* [SET TASKS]:
1. Using the news report on the grenade blast at Abiy's rally, answer each question briefly.
(a) Who resigned before Abiy took office, and in which month?
(b) Which three parties condemned the incident?
(c) In what year was the peace deal with Eritrea signed?
2. Write the next few paragraphs of the news report on the grenade blast at Abiy's rally in Addis Ababa, starting after its final sentence.

* [DOCUMENT EXCERPT]:
>>
Addressing the nation on television shortly after the blast and still wearing a green t-shirt he was handed at the rally, Abiy said the attack was an “attempt by forces who do not want to see Ethiopia united.”
Abiy had promised the crowd in his speech in Addis Ababa’s Meskel Square that he would bring more transparency to government and reconciliation to a nation of 100 million people that has been torn by protests since 2015.
Eritrea, which has long been at loggerheads with Ethiopia over a border row that Abiy has sought to resolve, condemned the incident, as did the European Union and the United States.
Abiy took office after his predecessor, Hailemariam Desalegn, resigned in February following protests in which hundreds of people were killed between 2015 and 2017.
Emergency law was temporarily imposed to quell the unrest and was lifted this month.
Despite boasting one of Africa’s fastest growing economies, opponents say the benefits have not been shared fairly between ethnic groups and regions in the country, which has been run by the same ruling coalition for more than quarter of a century.
Abiy has traveled around the nation, promising to address grievances and address political and civil rights.
After Saturday’s blast, the prime minister’s chief of staff wrote on Twitter: “Some whose heart is filled with hate attempted a grenade attack.”
“All the casualties are martyrs of love & peace. HE PM sends his condolences to the victims. The perpetrators will be brought to justice,” Fitsum Arega wrote.
The U.S. embassy in Addis Ababa said: “Violence has no place as Ethiopia pursues meaningful political and economic reforms.”
PEACE INITIATIVE
Rally organizer Seyoum Teshome told Reuters he saw five people injured in the blast. “It was a grenade. Someone tried to hurl it to the stage where the prime minister was,” Seyoum said.
As well as promising economic reforms, Abiy stunned Ethiopians this month by saying he was ready to fully implement a peace deal with Eritrea that was signed in 2000 after a two-year war. For years, Ethiopia refused to implement the deal, saying it wanted more talks.
<<
* [STORED RECORDS]:
>>
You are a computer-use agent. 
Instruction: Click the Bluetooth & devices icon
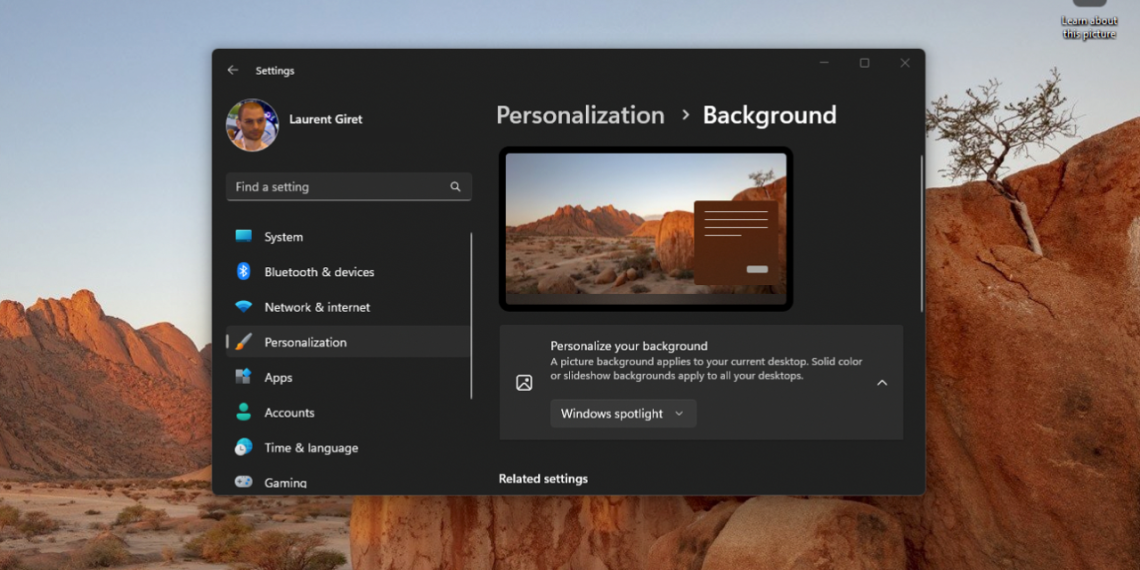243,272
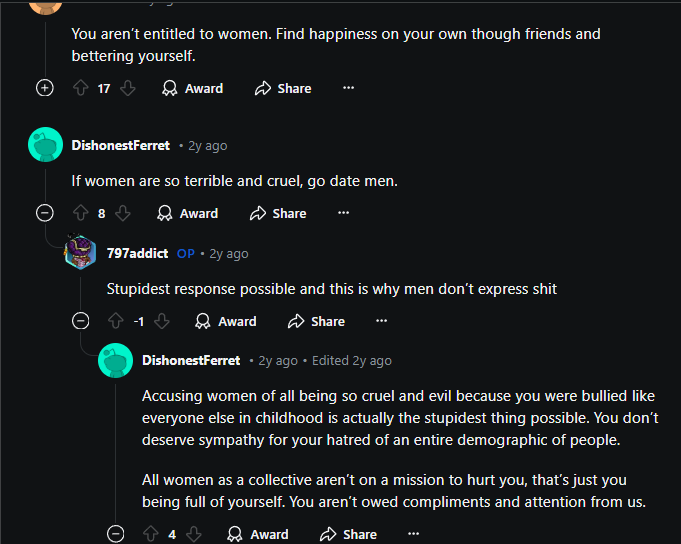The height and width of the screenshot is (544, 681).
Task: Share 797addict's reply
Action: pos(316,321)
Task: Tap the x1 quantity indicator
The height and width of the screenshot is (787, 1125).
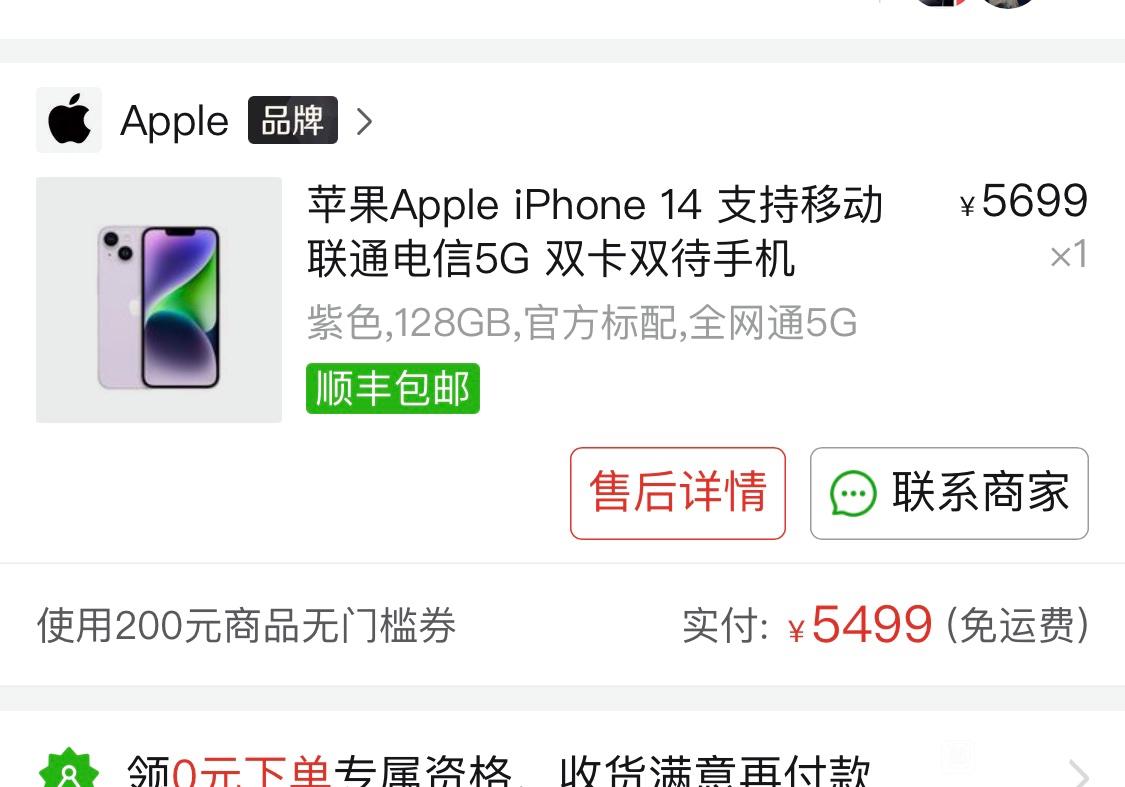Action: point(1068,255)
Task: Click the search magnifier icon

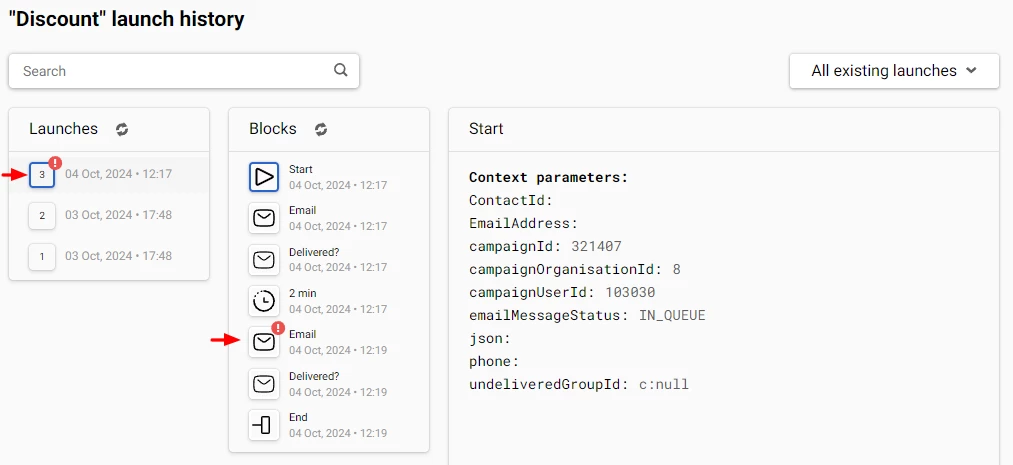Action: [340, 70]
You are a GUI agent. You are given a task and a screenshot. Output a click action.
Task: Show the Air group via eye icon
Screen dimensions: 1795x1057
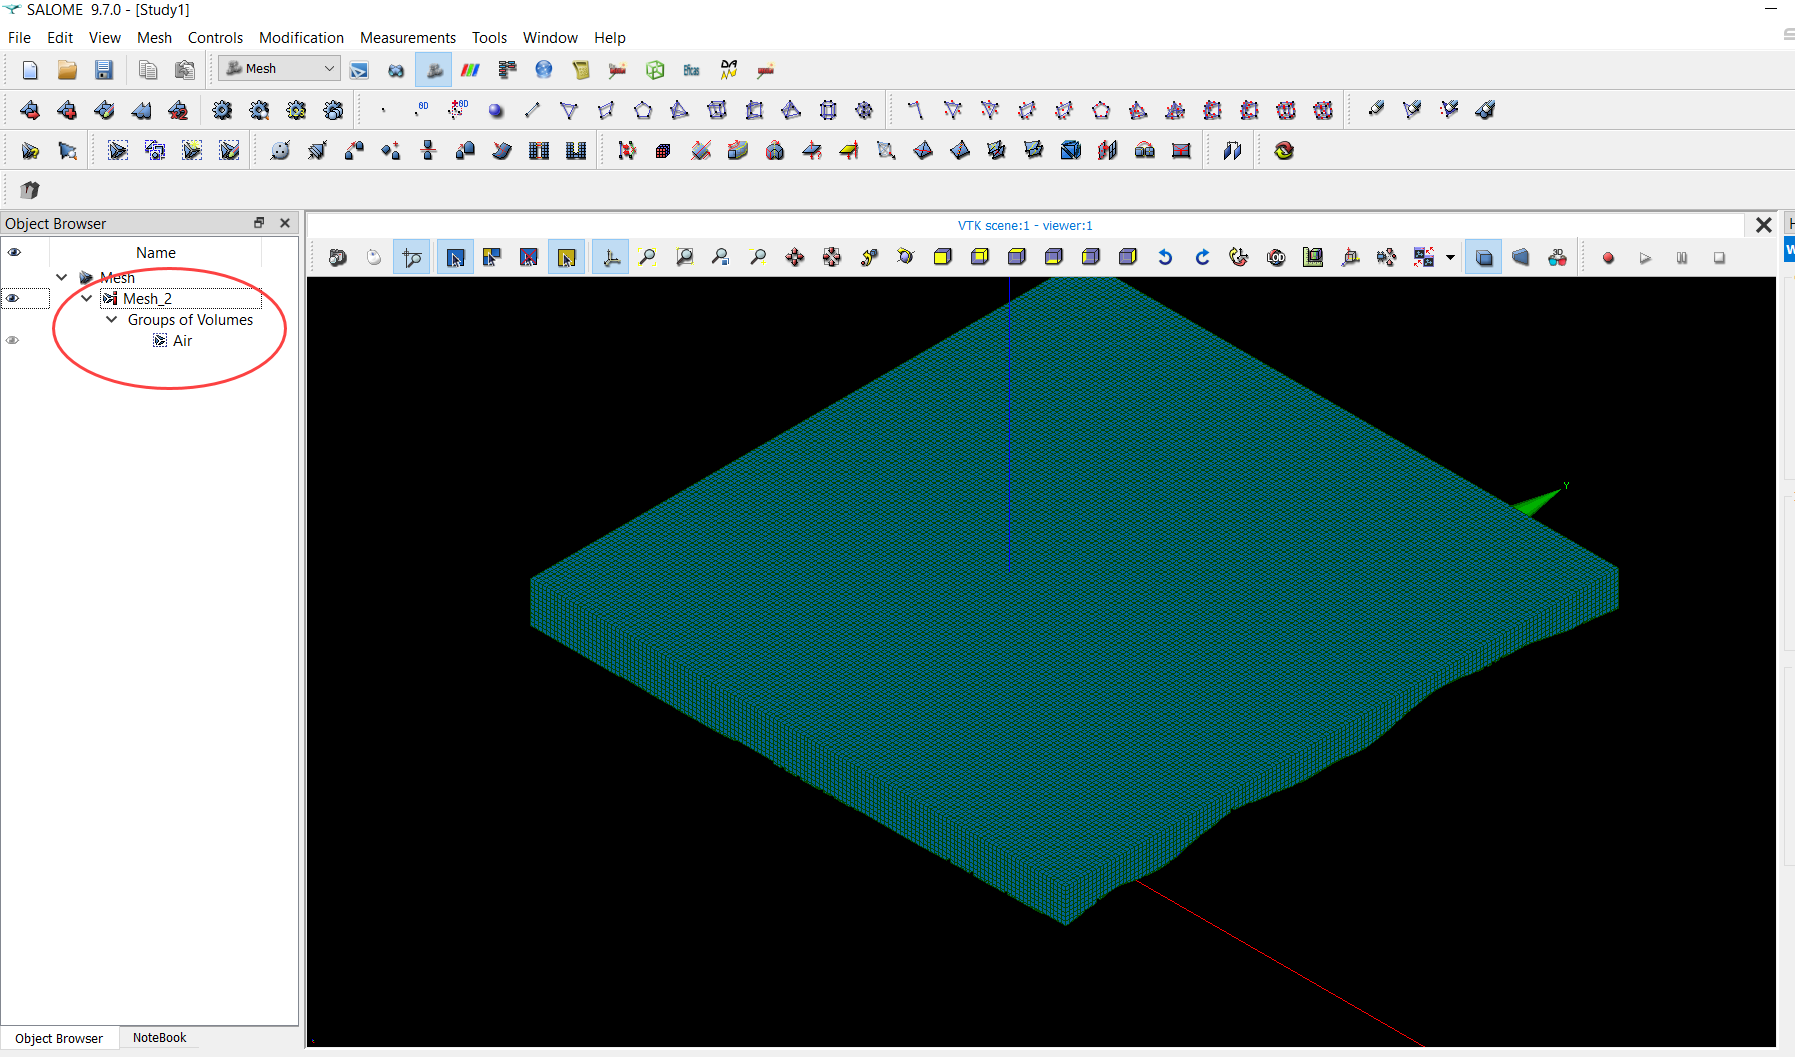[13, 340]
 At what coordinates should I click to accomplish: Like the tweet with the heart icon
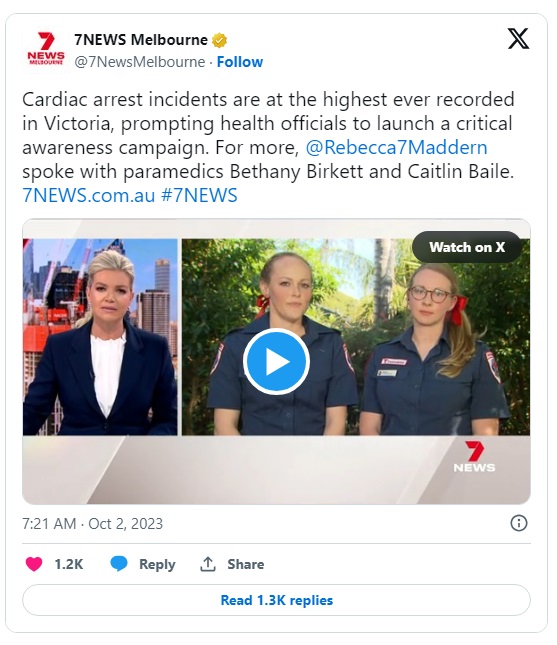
<<
* [OUTPUTS]:
1.
(a) Hailemariam Desalegn, in February.
(b) Eritrea, the European Union, and the United States.
(c) 2000.

2.
The stalemate led to a military build up and sporadic clashes on the border between Ethiopia and Eritrea, which seceded from Ethiopia in 1991 after a long war of independence.
Under the 2000 peace deal, Ethiopia is required to cede the border town of Badme to Eritrea. But war veterans in Badme and ethnic Tigrayans along the border oppose the peace initiative, with some town residents saying they will not leave the town.
Eritrea’s ambassador to Japan, Estifanos Afeworki, wrote on Twitter that his nation “strongly condemns the attempt to incite violence” in Addis Ababa, calling the rally a “demonstration for peace”.
Ethiopia’s ruling EPRDF is made up of parties representing the country’s four major ethnic groups. Abiy hails from the Oromo ethnic group, making up roughly a third of the population.
Oromos, along with the Amhara ethnic group, led street demonstrations against the government since 2015 that began as protests against a development plan around the capital and which opponents said the state was using to grab land. Protests broadened to cover other political and economic demands.
In another of Abiy’s major policy shifts, the prime minister has said Ethiopia would open its state-run telecoms monopoly and state-owned Ethiopian Airlines [ETHA.UL] to private domestic and foreign investment, both moves would loosen the state’s grip.